Mathematical methods and algorithms in cluster analysis are studied with
respect to meaning representation. The prerequisites and conditions of the
cluster analytical approach within descriptive and exploratory data
analysis as well as the possibilities of its application are discussed. The
methods described can be utilised for adequate determination and
description of groups of meaning points in semantic space, whose spatial
locations and topological neighborhoods correspond to similarities of word
meanings in texts. Known weaknesses of cluster analysis are on one hand the
number of free parameters and on the other hand the influence on the
quality of the expected results exerted by the choice of traditional
cluster criteria since each of them implies particular constraining
assumptions about the structure of the data. This general problem causes
some difficulty in predicting the success and the adequacy of unsupervised
classifications, with implications reaching far beyond the domain of
quantitative linguistics proper. To overcome these difficulties a new
cluster procedure is invented that is mainly driven by the data and its
structure and does not that strongly impose a certain implied model on the
data.
Es werden die mathematischen Methoden und algorithmischen Verfahren der
Clusteranalyse im Hinblick auf Bedeutungsrepräsentationen untersucht. Im
Rahmen der deskriptiven und explorativen Datenanalyse werden die
Voraussetzungen und Bedingungen des clusteranalytischen Ansatzes und die
Möglichkeiten seiner Anwendung diskutiert, die zur adäquaten Ermittlung und
Beschreibung von Gruppierungen von Bedeutungspunkten im semantischen Raum
verwendet werden, welche nach räumlicher Lage und topologischen
Nachbarschaften den Ähnlichkeiten von Bedeutungen sprachlicher Zeichen in
Texten entsprechen. Dabei ist die große Anzahl frei wählbarer Parameter und
der Einfluß, den jede Wahl eines der bekannten clusteranalytischen
Verfahren in Bezug auf die vorauszusetzenden Vorkenntnisse von der Struktur
der zu untersuchenden Daten auf die Güte der erwartbaren Ergebnisse hat,
eine bekannte Schwäche der Clusteranalyse.

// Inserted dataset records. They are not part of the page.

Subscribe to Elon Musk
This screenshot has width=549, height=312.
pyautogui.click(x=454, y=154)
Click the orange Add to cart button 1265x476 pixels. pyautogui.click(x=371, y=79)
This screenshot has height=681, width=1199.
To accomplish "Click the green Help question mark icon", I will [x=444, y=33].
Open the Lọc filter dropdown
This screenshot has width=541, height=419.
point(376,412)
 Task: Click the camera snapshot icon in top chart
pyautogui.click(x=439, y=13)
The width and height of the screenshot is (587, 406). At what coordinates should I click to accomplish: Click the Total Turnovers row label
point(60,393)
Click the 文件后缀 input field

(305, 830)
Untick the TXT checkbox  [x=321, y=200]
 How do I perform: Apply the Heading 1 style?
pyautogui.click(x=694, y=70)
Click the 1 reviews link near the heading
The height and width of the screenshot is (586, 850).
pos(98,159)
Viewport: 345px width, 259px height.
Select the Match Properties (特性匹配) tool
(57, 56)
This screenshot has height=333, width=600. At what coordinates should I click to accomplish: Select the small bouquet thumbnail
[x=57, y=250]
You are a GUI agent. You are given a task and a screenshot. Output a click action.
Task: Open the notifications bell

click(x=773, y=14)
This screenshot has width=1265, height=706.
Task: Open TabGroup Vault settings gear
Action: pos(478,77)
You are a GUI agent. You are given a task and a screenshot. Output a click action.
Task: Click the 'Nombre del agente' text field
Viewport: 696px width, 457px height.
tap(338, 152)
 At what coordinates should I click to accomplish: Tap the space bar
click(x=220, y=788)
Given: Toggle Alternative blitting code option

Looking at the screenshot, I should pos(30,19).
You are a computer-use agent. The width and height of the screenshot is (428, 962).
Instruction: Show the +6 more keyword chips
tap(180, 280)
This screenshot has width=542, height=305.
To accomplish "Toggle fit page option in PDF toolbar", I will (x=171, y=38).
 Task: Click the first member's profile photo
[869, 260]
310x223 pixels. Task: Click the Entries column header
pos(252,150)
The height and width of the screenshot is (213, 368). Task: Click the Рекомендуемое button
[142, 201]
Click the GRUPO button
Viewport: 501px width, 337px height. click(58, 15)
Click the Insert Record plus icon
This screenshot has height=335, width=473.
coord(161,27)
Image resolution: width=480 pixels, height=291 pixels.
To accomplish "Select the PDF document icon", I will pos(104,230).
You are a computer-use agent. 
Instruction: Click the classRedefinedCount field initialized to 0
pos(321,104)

Diese generelle Problematik
belastet die Abschätzbarkeit von Erfolg und Adäquatheit unüberwachter
Klassifikationsverfahren weit über die quantitativ-linguistischen
Untersuchungen in der Gebrauchssemantik hinaus. Deshalb wird ein neues
Verfahren entwickelt, welches den analysierten Daten in geringerem Maße als
bisher Strukturen aufprägt und in höherem Maße als bisher von den
analysierten Daten und ihren Strukturen gesteuert wird.